## Working data
-=-=-=-=-

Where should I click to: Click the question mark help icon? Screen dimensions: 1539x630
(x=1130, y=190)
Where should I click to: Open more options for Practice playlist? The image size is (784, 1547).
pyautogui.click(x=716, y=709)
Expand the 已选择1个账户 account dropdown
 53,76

-=-=-=-=-

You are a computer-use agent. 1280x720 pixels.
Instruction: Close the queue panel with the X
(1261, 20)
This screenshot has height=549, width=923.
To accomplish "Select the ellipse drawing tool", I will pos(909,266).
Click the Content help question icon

-=-=-=-=-

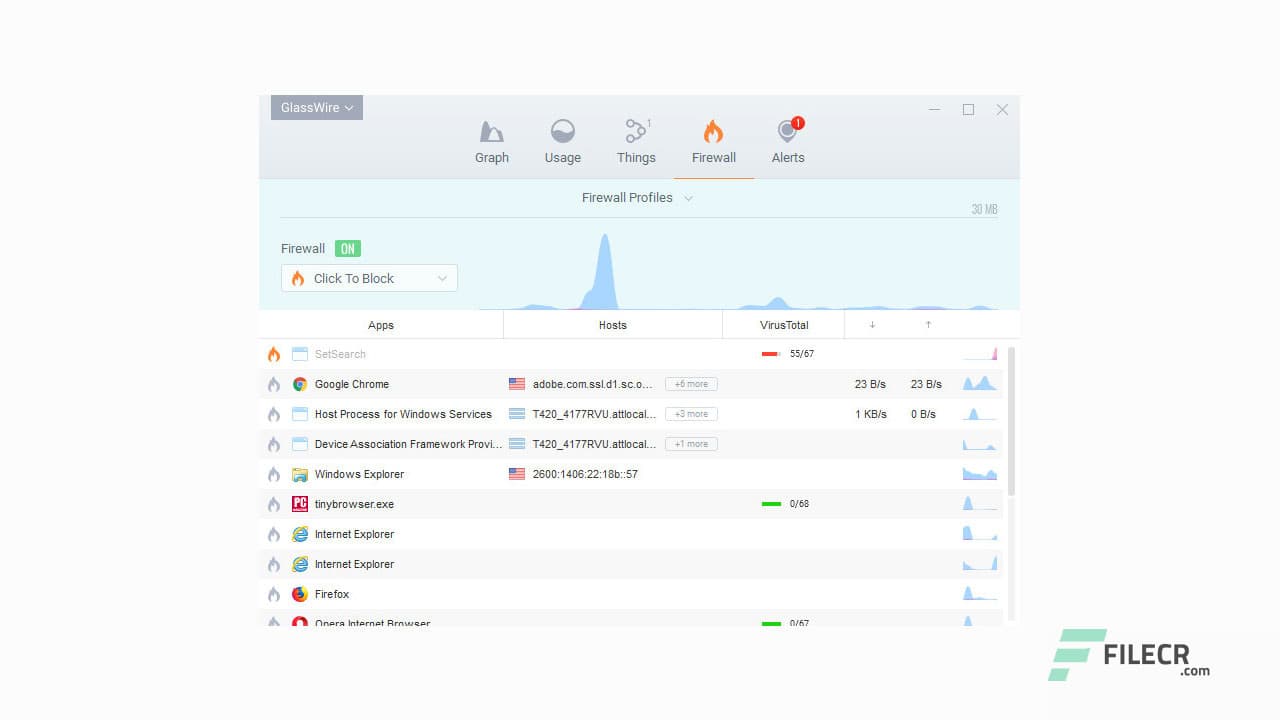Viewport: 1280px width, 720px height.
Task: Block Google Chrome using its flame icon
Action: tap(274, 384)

-=-=-=-=-

## What you are asked to do
Using the listing above, copy exactly the line that contains "You are a computer-use", the line that contains "Click the Content help question icon", and each line that falls between them.

## Answer below
You are a computer-use agent. 1280x720 pixels.
Instruction: Close the queue panel with the X
(1261, 20)
This screenshot has height=549, width=923.
To accomplish "Select the ellipse drawing tool", I will pos(909,266).
Click the Content help question icon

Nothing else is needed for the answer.